Philosophy & Approach
SJIA is a complex, systemic disease that can effect multiple organs if not under adequate control. While there are some biologic medications that are used for SJIA, there is no cure. The best that patients can hope for is for the disease to go into remission. The currently used biologic medications provide adequate control for only some of the patients. Other patients bounce from biologic to biologic, trying different combination of biologics and other immunosuppressive medications. A third group of patients are completely refractory, remaining under control only with systemic steroids.
The SJIA Foundation is focused on finding better treatments and a cure for all SJIA patients, with a special focus on patients who are refractory to current biologics.
SJIA being a rare disease, there are few medications developed specifically for it. Instead, many of the medications have come from other, more common inflammatory diseases , the current drugs have often come from other inflammatory diseases. As such a good place to look at is other inflammatory diseases for drugs to reposition or repurpose.
The diseases we currently track are
- Rheumatoid Arthritis (being a common disease, attracts a lot of drug development and clinical trials)
- HLH (is a good place to look for drugs for MAS)
- Other Auto-inflammatory diseases such as NLRC4 Mutation, CAPS (because the genetic basis is better understood than SJIA, targeted drug development is more possible)
- Still’s Disease (sometimes drugs are first tested in Still’s Disease since clinical trials with Pediatric patients are more complex)
The Next Gen Drugs in SJIA Conference (in October 2017) was the first effort to identify a pipeline of drugs that are in development for SJIA or similar diseases. At the conference, there were talks related to below drugs and cell therapies.
Currently the SJIA drugs and cell therapies we are tracking
- IL18-BP from AB2Bio: FDA just granted it breakthrough therapy status
- Emapalumab or NI-0501 from Novimmune
- Newer IL6 blockers
- Mesenchymal Stem Cells
- Hematopoietic Stem Cell Transplantation
- Jak Inhibitors: Tofacitinib & Baricitinib
- IL17 Blockers: Secukinumab, Brodalumab
SJIA Pipeline: (Coming Soon)
The SJIA Drug Pipeline is the primary way we decide what research we track what basic or translational research we want to focus on. The pipeline identifies the major drug programs in development, and tracks their progress from basic research through clinical trials.
How we support research
We support research projects that are focused on the goals listed above. Our support for research projects projects goes beyond grants. Any research project we partner with, we can provide patient input at any stage in the project, we can write letters of support for funding agencies, we can help get feedback from SJIA parents through surveys and other methods.
If you have a project that fits our goals, please write to us and we can discuss how we can help.
Projects we have supported in the past
JAK-STAT Signalling pathways in SJIA/MAS project at Cincinnati Childrens: Project focuses on identifying key signalling pathways in MAS. Principal Investigator: Alexi Grom.
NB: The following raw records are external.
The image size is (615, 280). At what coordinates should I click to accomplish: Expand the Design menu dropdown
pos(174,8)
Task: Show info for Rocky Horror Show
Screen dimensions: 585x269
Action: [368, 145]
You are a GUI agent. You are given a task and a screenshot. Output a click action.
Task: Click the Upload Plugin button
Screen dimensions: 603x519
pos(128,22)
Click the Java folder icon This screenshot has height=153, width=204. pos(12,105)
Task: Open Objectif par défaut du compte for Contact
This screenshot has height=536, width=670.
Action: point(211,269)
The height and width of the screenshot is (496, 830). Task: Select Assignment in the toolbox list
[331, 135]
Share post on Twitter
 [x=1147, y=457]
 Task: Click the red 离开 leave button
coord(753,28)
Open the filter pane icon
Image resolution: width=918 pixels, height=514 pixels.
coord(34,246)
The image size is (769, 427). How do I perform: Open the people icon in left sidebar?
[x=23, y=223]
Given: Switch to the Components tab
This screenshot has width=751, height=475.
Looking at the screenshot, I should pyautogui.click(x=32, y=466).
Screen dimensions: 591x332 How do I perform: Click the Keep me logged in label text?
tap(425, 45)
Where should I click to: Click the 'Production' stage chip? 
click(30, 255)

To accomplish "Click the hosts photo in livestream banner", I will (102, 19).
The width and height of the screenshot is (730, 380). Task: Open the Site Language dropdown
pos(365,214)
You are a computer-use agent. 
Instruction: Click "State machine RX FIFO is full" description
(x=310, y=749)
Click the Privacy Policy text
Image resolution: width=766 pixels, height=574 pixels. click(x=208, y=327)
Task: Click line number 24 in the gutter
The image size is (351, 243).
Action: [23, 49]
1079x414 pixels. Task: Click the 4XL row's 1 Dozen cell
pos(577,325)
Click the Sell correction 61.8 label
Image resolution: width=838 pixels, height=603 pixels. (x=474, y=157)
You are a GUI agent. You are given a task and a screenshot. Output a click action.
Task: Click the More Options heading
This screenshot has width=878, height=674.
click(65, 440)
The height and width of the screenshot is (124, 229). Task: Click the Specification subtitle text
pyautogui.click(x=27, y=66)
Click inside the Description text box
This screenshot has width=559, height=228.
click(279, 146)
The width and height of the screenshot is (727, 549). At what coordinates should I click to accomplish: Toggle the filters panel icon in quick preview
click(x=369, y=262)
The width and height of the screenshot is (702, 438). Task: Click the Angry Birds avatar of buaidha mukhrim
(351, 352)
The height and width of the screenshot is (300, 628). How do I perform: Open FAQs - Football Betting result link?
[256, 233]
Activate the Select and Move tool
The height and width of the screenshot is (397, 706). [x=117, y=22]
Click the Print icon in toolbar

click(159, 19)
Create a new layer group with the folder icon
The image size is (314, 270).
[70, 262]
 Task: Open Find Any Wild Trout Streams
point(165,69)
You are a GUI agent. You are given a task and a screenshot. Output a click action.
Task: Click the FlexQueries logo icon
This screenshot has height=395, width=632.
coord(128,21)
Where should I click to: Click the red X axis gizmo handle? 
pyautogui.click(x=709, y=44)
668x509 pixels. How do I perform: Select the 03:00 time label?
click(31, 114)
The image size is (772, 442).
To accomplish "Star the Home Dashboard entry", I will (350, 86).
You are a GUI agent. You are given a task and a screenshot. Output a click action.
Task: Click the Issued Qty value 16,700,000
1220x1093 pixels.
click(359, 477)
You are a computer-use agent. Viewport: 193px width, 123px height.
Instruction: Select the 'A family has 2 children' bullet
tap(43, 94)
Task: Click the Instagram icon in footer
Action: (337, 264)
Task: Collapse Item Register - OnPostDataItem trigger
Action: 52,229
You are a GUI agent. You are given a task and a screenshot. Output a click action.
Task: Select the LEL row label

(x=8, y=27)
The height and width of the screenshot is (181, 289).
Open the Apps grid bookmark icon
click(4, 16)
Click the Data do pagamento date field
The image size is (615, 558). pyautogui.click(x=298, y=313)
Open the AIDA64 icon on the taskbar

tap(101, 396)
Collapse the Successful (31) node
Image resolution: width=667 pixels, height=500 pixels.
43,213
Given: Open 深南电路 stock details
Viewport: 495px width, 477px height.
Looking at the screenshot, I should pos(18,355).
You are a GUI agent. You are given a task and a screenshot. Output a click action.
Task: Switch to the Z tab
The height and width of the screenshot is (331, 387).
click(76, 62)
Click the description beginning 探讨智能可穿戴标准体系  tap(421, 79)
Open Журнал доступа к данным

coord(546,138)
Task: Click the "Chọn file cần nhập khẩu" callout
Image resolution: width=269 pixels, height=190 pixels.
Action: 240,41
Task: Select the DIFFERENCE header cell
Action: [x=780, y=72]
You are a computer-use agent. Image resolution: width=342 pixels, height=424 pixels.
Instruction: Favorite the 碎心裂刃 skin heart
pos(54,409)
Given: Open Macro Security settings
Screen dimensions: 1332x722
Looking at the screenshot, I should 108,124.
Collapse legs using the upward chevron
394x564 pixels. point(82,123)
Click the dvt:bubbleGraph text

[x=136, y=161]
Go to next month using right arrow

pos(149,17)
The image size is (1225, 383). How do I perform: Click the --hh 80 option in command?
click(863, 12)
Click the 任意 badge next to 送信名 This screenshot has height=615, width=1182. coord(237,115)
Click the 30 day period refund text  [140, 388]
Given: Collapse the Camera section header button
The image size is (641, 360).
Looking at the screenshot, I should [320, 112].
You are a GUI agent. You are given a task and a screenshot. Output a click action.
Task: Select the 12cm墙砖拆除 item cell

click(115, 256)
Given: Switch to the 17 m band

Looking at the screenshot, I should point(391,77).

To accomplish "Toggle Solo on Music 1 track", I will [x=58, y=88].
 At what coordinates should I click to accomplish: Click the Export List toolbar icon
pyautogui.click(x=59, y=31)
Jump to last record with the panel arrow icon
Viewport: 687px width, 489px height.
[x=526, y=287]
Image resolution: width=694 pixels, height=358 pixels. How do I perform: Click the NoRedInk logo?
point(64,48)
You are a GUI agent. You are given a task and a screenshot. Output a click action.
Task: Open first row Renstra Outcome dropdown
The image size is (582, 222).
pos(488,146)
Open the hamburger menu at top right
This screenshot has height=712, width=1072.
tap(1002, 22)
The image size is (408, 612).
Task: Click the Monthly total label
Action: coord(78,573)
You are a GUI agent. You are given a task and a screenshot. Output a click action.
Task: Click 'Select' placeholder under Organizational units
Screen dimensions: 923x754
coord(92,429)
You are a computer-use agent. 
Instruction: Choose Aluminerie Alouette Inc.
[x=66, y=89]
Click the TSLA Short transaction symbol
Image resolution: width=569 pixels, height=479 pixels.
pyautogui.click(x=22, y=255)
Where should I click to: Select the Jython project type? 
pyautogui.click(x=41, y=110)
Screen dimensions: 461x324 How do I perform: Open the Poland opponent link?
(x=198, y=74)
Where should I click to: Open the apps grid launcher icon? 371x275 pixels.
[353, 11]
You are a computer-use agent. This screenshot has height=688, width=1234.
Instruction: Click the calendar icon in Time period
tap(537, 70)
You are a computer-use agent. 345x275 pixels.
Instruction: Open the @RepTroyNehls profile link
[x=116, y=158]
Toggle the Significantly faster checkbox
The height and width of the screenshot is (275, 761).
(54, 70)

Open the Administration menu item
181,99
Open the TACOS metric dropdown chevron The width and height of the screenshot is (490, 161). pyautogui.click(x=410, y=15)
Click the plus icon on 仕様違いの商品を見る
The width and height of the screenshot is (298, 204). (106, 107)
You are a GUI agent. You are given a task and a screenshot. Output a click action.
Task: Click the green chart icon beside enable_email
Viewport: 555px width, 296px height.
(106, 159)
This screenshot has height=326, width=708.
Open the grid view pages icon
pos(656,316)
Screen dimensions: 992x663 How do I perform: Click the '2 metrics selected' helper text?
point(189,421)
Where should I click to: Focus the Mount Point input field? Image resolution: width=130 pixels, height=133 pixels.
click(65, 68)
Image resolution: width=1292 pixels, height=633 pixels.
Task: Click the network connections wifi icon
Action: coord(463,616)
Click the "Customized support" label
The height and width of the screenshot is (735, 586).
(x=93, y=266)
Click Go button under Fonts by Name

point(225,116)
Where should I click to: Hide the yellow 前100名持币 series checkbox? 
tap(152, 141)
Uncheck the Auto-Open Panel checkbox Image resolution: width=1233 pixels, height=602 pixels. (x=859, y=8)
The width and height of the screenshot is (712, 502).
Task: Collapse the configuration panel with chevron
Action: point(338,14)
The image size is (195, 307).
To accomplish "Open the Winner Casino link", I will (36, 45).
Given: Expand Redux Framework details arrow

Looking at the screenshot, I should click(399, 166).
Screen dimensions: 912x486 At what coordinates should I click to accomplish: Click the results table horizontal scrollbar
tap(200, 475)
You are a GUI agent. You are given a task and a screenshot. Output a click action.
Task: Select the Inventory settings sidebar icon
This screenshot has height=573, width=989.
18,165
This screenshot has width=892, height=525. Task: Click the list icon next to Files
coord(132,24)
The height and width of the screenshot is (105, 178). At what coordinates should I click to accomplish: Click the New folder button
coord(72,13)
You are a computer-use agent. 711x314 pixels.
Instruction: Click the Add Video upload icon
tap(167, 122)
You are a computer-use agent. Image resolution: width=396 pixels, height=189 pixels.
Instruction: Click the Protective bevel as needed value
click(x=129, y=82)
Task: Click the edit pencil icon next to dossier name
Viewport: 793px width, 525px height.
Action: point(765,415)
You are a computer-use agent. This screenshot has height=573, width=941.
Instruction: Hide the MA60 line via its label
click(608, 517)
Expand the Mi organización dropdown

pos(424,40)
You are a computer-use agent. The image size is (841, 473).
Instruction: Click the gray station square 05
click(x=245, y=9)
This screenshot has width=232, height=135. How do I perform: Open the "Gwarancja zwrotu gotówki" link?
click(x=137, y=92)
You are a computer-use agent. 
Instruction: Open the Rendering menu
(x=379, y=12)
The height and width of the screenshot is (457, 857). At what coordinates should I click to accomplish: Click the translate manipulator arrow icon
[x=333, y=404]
Next Gen SJIA Treatment Conference (October 2016): Conference in Washington DC for researchers, doctors, and patients to identify novel treatments for SJIA.
SJIA-ILD project at Stanford: Funded a project focusing on Interstitial Lung Disease in Systemic JIA. Principal Investigator: Betsy Mellins.
SJIA-ILD working group (March 2016): Conference at Half Moon Bay for researchers and doctors who work with patients that have SJIA and Interstitial Lung Disease (ILD). Goal was to review the most severe lung disease cases and look for patterns.
SJIA-ILD Conference (March 2015): Conference at Stanford University for researchers and doctors who work with patients that have SJIA and Interstitial Lung Disease (ILD). Goal is to encourage cross-disciplinary work and share findings to enhance collaboration, and to understand the causes of and treatments for patients that have both of these diseases.
Consensus Treatment Plan in Systemic JIA: Funded the next phase of Carra’s Consensus Treatment Plan for Systemic JIA patients. Funds will be used to collect clinical data and blood from Systemic JIA patients in an effort to determine which treatments work best to control SJIA symptoms. Principal Investigator: Yukiko Kimura.